両社が覚書の締結を交わした理由は、横浜ゴム自身も自らの経営の骨子に据える〝持続可能な天然ゴムの調達方針〟に基づくもの。従ってこの覚書には、天然ゴム農家の経営支援、サプライチェーンの透明性、並びに健全性の確保、が記されており、今後は双方共に手を携えて国際的なトレーサビリティの向上を目指す。
その想いには、人口増加とモビリティ分野の発展に伴い、タイヤ主原料の天然ゴム需要が加速度的に増大していく事への懸念があった。実際、タイヤ製品の原材料を調達する当地では、違法な森林伐採、土地収奪、人権侵害、生物多様性への悪影響等の懸念が顕在化しているのだ。
そこで横浜ゴムは、2017年に国際ゴム研究会( 天然ゴムや合成ゴムの生産国、並びに消費国とで構成される政府間組織 )が提唱する〝持続可能な資源のためのイニシアティブ( SNR-i )〟に参画。
加えて翌2018年には、発足したばかりの天然ゴムのための国際プラットフォーム( GPSNR /Global Platform for Sustainable Natural Rubber / グローバルプラットフォーム・フォー・サステナブルナチュラムラバー )に参画。そして2021年には先の〝持続可能な天然ゴムの調達方針〟を独自で改定。更に今はGPSNRの活動との連携を強めている。
セミナーイベントで行われたタッピングコンテストの様子
これらを踏まえ覚書を取り交わした12月1日は、PT Kirana Megatara Tbkと連係する小規模農家約50名+地域政府者が参加するセミナーイベント( 天然ゴムの品質向上・生産性向上を目的としたもの )を開催。
そのイベントで、タッピング( ゴム成分を湛えるパラゴムノキから樹液成分のラテックスを採取するため樹皮に傷をつける作業 )コンテストや、ゴムの農業技術に関するクイズ大会などを実施。更に個々の農家宛へ、ゴム園経営のための肥料と天然ゴムの凝固剤を無償提供した。
ちなみに横浜ゴム自身は、今覚書締結に遡る2年前の2020年に当地の企業を束ねるタイ天然ゴム公社( Rubber Authority of Thailand, RAOT )との覚書を取り交わしており、その翌年の2021年度から2023年度迄の自社の中期経営計画「YX2023 / Yokohama Transformation 2023( ヨコハマ・トランスフォーメーション・ニーゼロニーサン )」では既に〝未来への思いやり〟を掲げていた。

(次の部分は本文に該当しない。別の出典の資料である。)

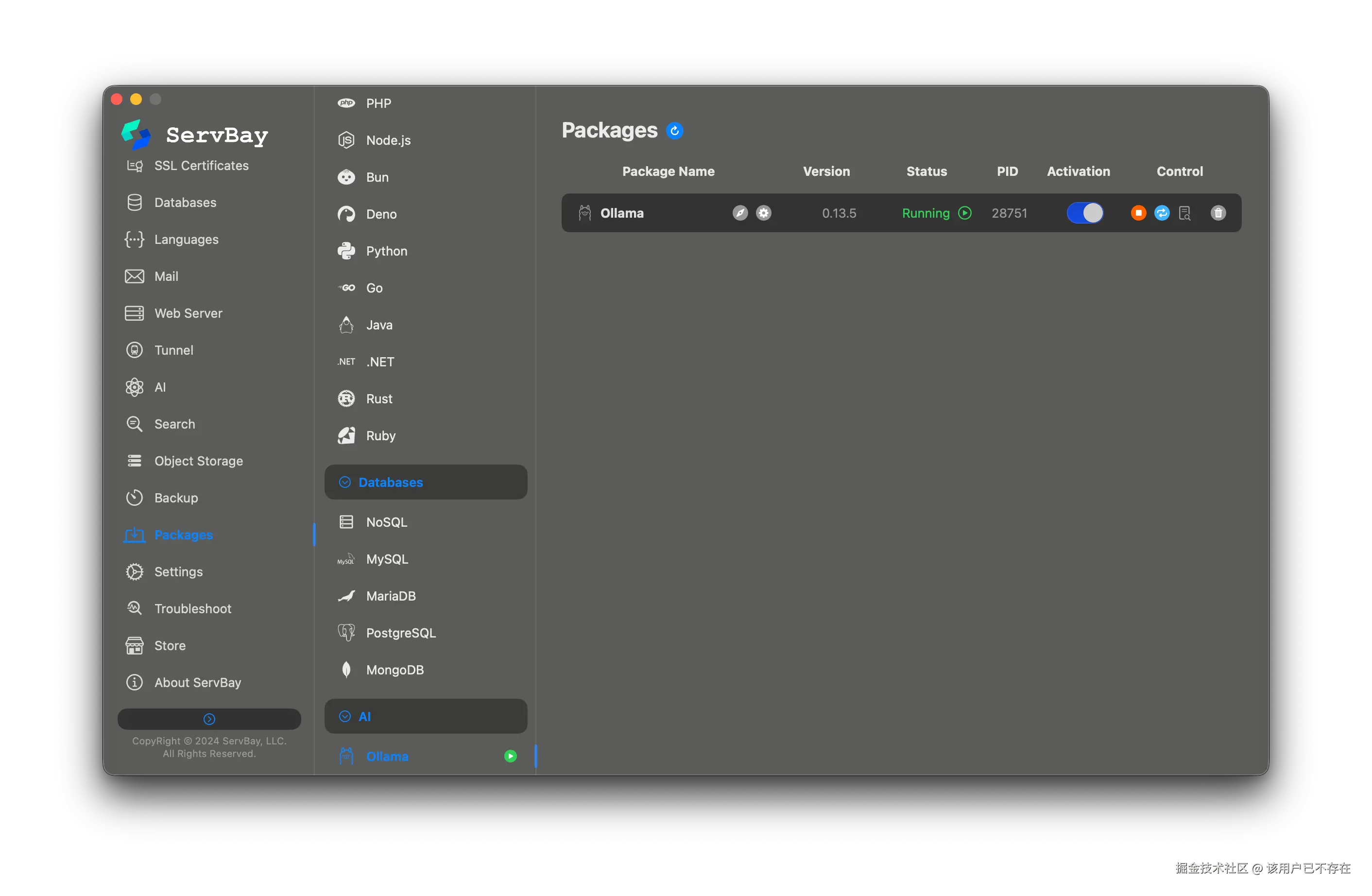Image resolution: width=1372 pixels, height=896 pixels.
Task: Click the green running indicator beside Ollama in sidebar
Action: tap(510, 756)
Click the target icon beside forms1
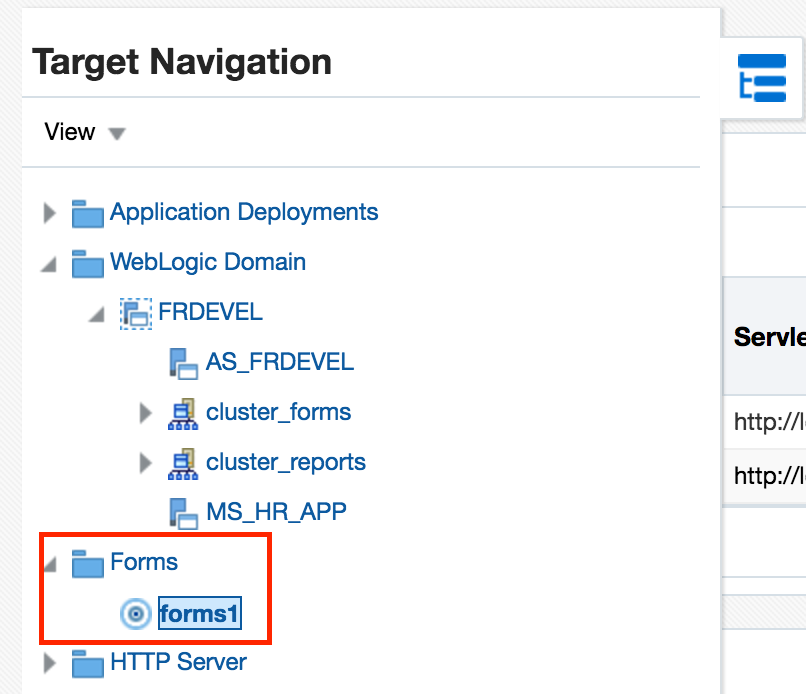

それゆえ天然ゴムに関わる全ての農家を対象に、天然ゴムの地域サプライヤーを包括した交流イベント「サプライヤーズ・デー」を世界規模で実施。タイでは天然ゴムの品質や生産性に関わる同国大学との共同研究。
天然ゴム農家の安定収入を支援する「アグロフォレストリー」などの様々な継続的な支援活動を介して、タイの天然ゴム生産の持続可能性の実現に今後も積極的な取り組んでいくとしている。